• [Saved entries]
========================================

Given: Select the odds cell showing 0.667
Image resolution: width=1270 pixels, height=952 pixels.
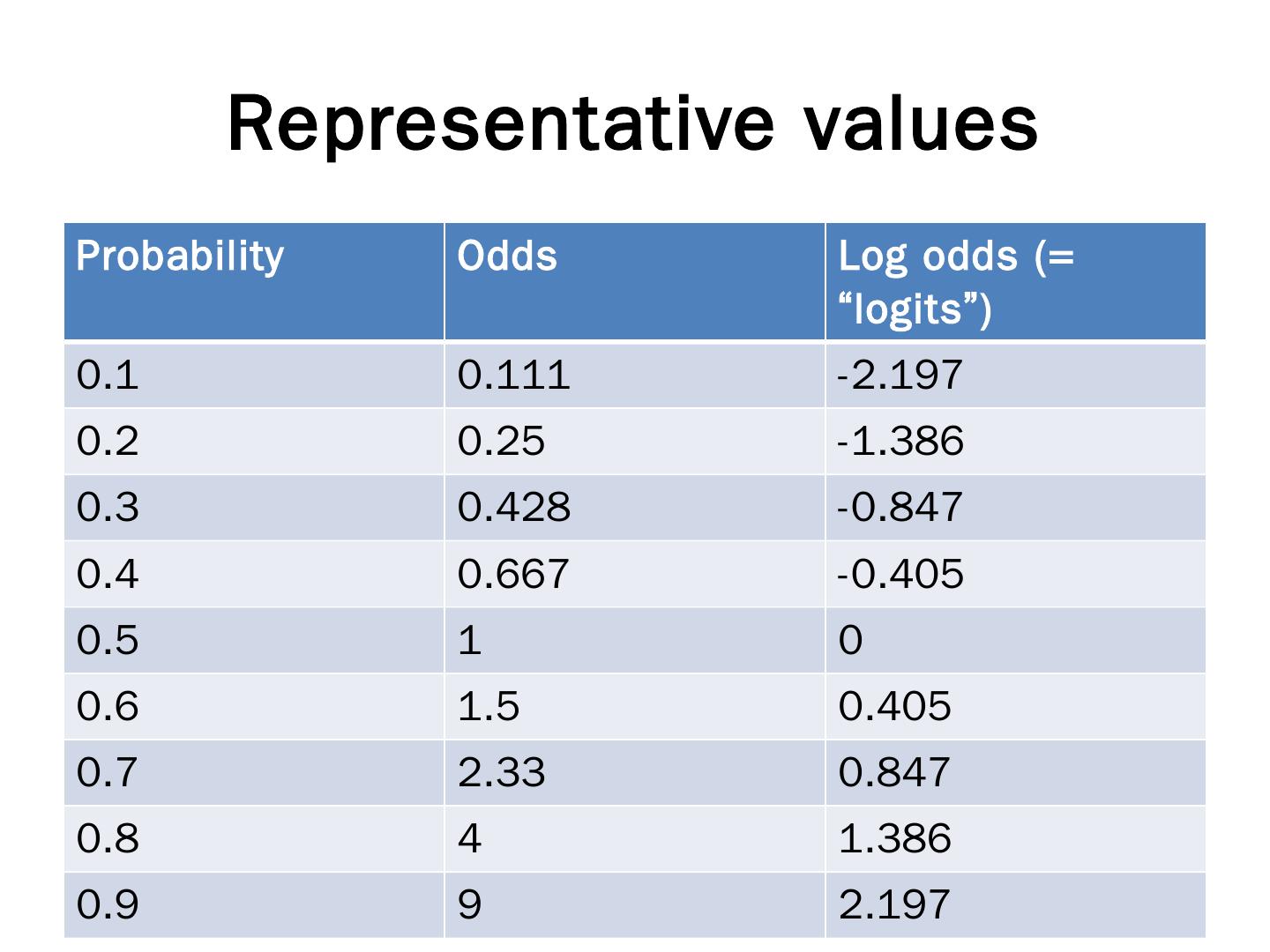Looking at the screenshot, I should 635,574.
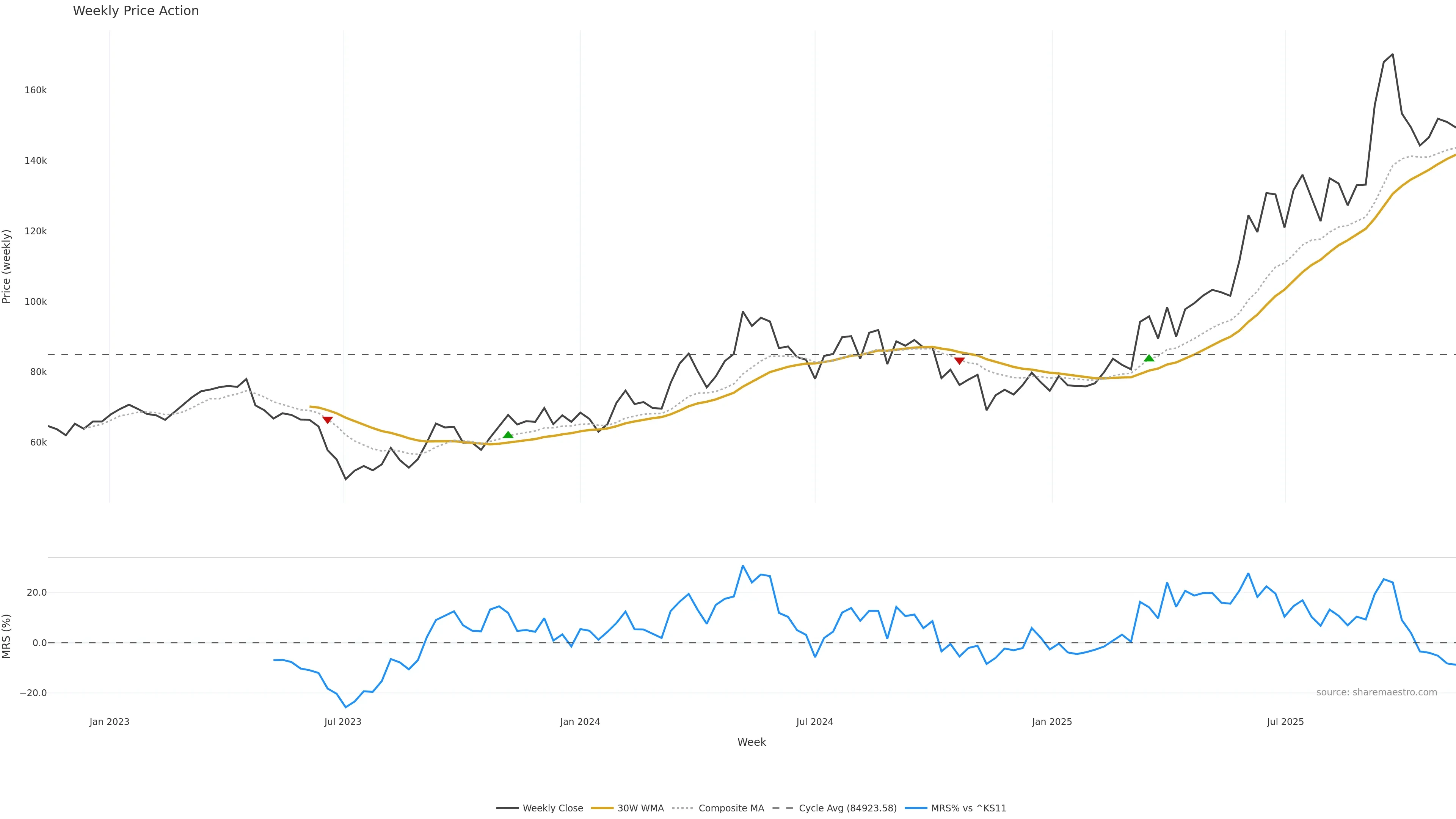Click the 160k price axis label
The height and width of the screenshot is (819, 1456).
[35, 91]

========================================

• [PROBLEM TO WORK ON] Output the entries above exactly, without their pictures.

• [TASK RESPONSE]
Given: Select the odds cell showing 0.667
Image resolution: width=1270 pixels, height=952 pixels.
Looking at the screenshot, I should 635,574.
Click the 160k price axis label
The height and width of the screenshot is (819, 1456).
[35, 91]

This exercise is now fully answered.